On 31 Jan 2013, at 17:13, Vincent Lefevre wrote:
> I vote NO on Motion 42. Here are my comments. My vote would be changed
> to YES if my comments (at least the most important ones) are taken into
> account.
>
> §5.2, paragraph 2: "no other intervals belong to all of them" to be
> changed to "no other intervals belong to the set of all of them"?
How about "..., and there is no interval outside IR that is supported in all these flavors"?
> §5.2, "Arithmetic operation": "an interval extension of the
> corresponding point function phi". It doesn't seem to be any
> interval extension, but the *natural* interval extension.
True. Changed to "Arithmetic operation: Such an operation is an interval extension, in fact the natural interval extension (Defn 4.2.11), of the corresponding point function phi..."

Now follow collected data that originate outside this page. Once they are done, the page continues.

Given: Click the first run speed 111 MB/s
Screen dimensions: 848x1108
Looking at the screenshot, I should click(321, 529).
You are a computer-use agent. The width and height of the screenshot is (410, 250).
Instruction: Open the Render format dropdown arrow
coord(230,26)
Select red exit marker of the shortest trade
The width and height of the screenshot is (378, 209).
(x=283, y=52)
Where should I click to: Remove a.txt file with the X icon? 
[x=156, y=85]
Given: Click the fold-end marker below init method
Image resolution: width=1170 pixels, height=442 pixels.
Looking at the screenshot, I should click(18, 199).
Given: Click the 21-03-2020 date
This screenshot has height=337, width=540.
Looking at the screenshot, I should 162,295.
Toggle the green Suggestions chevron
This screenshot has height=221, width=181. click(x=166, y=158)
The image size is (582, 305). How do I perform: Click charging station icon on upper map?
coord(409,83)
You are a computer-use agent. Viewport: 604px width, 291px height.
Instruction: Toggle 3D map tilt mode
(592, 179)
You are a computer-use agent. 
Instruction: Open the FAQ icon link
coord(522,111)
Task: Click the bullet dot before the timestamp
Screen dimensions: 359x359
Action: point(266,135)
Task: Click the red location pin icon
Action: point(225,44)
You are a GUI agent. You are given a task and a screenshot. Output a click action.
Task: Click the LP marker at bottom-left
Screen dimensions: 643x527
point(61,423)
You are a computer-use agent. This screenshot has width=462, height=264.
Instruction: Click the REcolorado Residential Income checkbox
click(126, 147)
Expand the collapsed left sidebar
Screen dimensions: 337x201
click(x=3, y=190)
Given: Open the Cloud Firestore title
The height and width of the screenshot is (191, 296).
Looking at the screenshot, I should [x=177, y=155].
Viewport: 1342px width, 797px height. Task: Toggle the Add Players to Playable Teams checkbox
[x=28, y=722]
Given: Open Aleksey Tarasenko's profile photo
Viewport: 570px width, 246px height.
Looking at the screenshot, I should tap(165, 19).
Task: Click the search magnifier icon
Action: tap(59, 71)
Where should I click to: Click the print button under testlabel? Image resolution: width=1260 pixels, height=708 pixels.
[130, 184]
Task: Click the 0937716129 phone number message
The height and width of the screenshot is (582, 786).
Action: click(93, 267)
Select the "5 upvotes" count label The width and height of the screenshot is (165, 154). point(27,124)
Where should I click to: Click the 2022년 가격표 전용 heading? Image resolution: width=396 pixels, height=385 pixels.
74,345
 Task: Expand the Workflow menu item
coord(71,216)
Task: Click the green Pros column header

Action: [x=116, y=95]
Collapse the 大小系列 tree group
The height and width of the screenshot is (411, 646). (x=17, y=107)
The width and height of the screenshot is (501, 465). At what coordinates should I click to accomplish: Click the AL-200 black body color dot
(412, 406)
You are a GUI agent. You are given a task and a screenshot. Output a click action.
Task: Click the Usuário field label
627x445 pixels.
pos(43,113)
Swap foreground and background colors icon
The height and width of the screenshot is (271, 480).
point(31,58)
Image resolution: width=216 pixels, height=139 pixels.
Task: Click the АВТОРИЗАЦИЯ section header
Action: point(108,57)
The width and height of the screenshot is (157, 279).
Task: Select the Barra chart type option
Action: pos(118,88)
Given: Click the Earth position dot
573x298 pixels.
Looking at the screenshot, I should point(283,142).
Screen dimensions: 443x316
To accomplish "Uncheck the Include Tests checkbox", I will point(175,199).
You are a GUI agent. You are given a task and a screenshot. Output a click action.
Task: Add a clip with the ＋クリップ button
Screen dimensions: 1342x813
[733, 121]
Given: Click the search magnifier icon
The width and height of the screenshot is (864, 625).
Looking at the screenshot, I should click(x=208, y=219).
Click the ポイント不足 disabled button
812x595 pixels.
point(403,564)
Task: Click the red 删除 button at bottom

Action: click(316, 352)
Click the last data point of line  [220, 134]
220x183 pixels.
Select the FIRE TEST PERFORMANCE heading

BUT! This brings up the issue I've written about separately.
> §5.3, first paragraph:
Last para of 5.2 I think.
> If I understand correctly, the notion of
> "loose" / "tight" is mainly for Level 1 and is aimed to be similar
> to the notion of accuracy modes at Level 2.
No, it is intended to apply to both Levels, in fact mainly to Level 2 in practice.
> As specified, it seems
> that any common evaluation is loose. So, concerning the definition
> of "tight", "it is not loose" is not possible.
You are right: indeed, any common evaluation is loose. Bad use of language. In the current version loose common evaluations have their own subclause, which now reads
> At Level 2, common evaluations are usually not computable because of roundoff; instead, an enclosing interval of some finite precision interval type is computed.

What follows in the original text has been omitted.